■ **Задание**:
Пожалуйста, назовите главные задачи семьи, которые указаны в документе о семейной структуре.
======== Документ
Все живые существа имеют тенденцию объединяться,

устанавливать взаимные связи, жить внутри друг

друга, возвращаться к прежним отношениям,

уживаться между собой, насколько это возможно.

Так устроен мир.

Льюис Томас

 

С точки зрения человека, объединяться, чтобы “уживаться между собой”, обычно означает ту или иную разновидность семейной группы. Семья — естественный контекст как роста, так и исцеления, и именно этим контекстом пользуется семейный терапевт для достижения терапевтических целей. Семья — это естественная группа, в которой со временем возникают стереотипы взаимодействий. Эти стереотипы создают структуру семьи, определяющую функционирование ее членов, очерчивающую диапазон их поведения и облегчающую взаимодействие между ними. Та или иная жизнеспособная структура семьи необходима для выполнения главных задач семьи — поддерживать индивидуальность, в то же время создавая ощущение принадлежности к целому.

Как правило, члены семьи не ощущают себя частью этой семейной структуры. Каждый человек считает себя самостоятельной единицей, неким целым, взаимодействующим с другими самостоятельными единицами. Он знает, что влияет на поведение других, а те влияют на его поведение. Взаимодействуя в рамках своей семьи, он воспринимает принятую в семье карту мира. Он знает, что некоторые территории помечены надписью “Поступай как тебе угодно”. На других стоит надпись “Осторожно”. А на некоторых — пометка “Стоп”. Переступив такую границу, член семьи сталкивается с тем или иным регулирующим механизмом. Временами он мирится с этим, временами может взбунтоваться. Есть и такие места, где написано: “Вход воспрещен”. Вторжение на эти территории влечет за собой сильнейшие аффективные переживания: чувства вины, тревоги и даже изгнания и проклятия.
================
======== Исходные данные
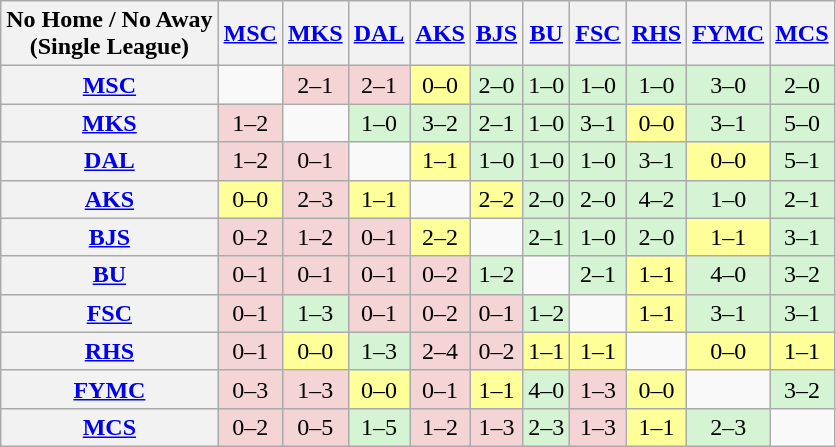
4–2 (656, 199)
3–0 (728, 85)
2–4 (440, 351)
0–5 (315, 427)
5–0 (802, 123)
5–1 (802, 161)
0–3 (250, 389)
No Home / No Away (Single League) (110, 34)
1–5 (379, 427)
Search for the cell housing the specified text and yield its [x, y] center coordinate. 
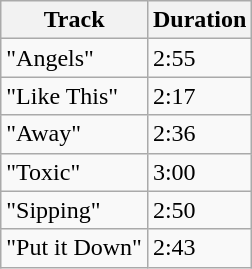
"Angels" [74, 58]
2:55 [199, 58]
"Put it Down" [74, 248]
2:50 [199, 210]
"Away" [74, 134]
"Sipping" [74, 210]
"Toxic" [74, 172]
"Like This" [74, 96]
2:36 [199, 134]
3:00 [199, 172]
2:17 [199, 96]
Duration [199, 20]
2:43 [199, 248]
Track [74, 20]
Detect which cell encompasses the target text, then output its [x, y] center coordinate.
================
■ **Ответ**:
Поддерживать индивидуальность и в то же время создавать ощущение принадлежности к целому.